Standorte wollen stets neu bestimmt und Modi stets neu verhandelt werden. So geht Navigieren, falls man nicht – gleich einer Statue – an einem Fleck eingemauert sein möchte. Klar? Klar! Ich mache derzeit interessante Erfahrungen in den laufenden Debatten, die sich aktuell sehr stark um zwei Themenschwerpunkte verdichten: a) Geschlechteridentitäten und b) männliche Gewalt an Frauen.
Ich hatte eben Gelegenheit, bei unserer GISAlab-Vernissage im Graz-Museum über einige Aspekte dieser Kräftespiele ausführlicher mit Emina Saric zu reden. Saric stützt sich in ihren Ansichten auf inzwischen Jahrzehnte eine konsequenten Auseinandersetzung mit offenen Fragen in diesen Dingen.
Was ich in unserem Gespräch besonders hilfreich fand, um meine laufende zu kontrastieren, war ihre klarer Fokus auf beide Seiten der Rollenkonzepte. Also nicht: „Wir Frauen haben Euch Männern etwas zu erklären!“ (Naja, das auch.) Stattdessen wollen beide Felder untersucht sein; wenn man das in einem groben Blick bipolar sortieren möchte: männliche & weibliche Konzepte.
Von da mag es dann in die Komplexität reingehen. Ich sehe mich selbst als Teil und zwingend als Nutznießer einer vorherrschenden Männerkultur, wobei es mir aber freisteht, mich nicht zum Agenten dieser Männerkultur herzugeben.
Ich gebe gerne zu, daß ich durchaus egoistische Gründe habe, die Begegnung mit Frauen auf Augenhöhe zu suchen. Es sind simple Motive. Wie anregend und interessant kann es denn sein, sich ein Leben mit geduckten, gedemütigten Frauen einzurichten? Das ist äußerst unerfreulich, zieht einen eher runter, als daß es einem hilft zu fliegen. Klar? Klar!
Das bedeutet ja auch: wer auf Frauen lieber draufsteigt, bleibt sein Leben lang in ganz bescheidener Bodennähe, wo sich nichts Anregendes entfalten kann.
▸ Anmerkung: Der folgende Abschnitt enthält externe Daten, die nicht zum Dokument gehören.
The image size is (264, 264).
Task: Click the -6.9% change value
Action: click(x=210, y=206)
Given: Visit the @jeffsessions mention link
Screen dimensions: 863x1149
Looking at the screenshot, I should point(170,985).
Ich argumentiere in diesen Fragen also lieber aus der Position in Augenhöhe, weil es mir hilft, den eigenen Standort genauer zu markieren. Niemand bückt sich, niemand wir gebückt. Daß wir ab da das Träumen und das Fliegen beginnen können, halte ich für evident.
Mütterlichkeit oder Weiblichkeit?
Aber Saric! Sie hat mir zwei Motive vorgelegt, über die ich bisher noch nicht nachgedacht hatte. Erstens: Männer, die ihre Männlichkeit auslagern, indem sie Frauen benutzen, um ihre eigene Ehre zu konstituieren; und was es davon weiter an skurrilen Derivaten gibt.
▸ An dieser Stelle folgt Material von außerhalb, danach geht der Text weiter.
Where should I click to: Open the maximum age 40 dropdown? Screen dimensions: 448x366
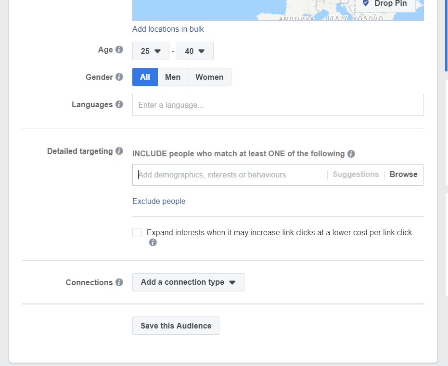coord(195,51)

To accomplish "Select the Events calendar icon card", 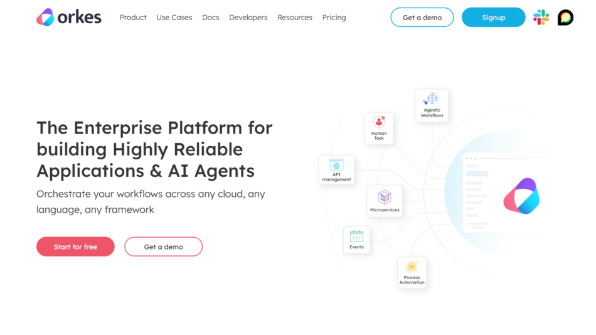I will coord(356,240).
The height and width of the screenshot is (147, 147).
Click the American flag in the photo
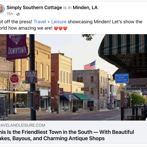(x=90, y=65)
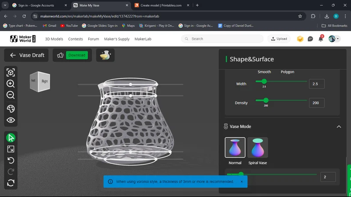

Es ist schließlich eine sehr verschrobene emotionale Leistung, daß meine eigene Identität und Integrität davon abhängen könnte, wie sich eine Frau an meiner Seite verhält und befindet. Was sich da als eine Art von Verfügungsgewalt aufspielt, ist ja tatsächlich vor allem einmal Ausdruck eines überaus schwächelnden Männer-Egos. Im Grunde ein Witz, der eine Witzfigur erschafft.
Der andere Punkt, über den sich vorzüglich grübeln läßt, ist – zweitens – laut Saric die Option, sein Selbstverständnis wahlweise eher auf Mütterlichkeit oder auf Weiblichkeit zu legen. Zwei verschiedene Rollenangebote, in denen sich Frauen verheddern können, an denen sich Männer für etwas entscheiden können, was anscheinend oft genug schief geht.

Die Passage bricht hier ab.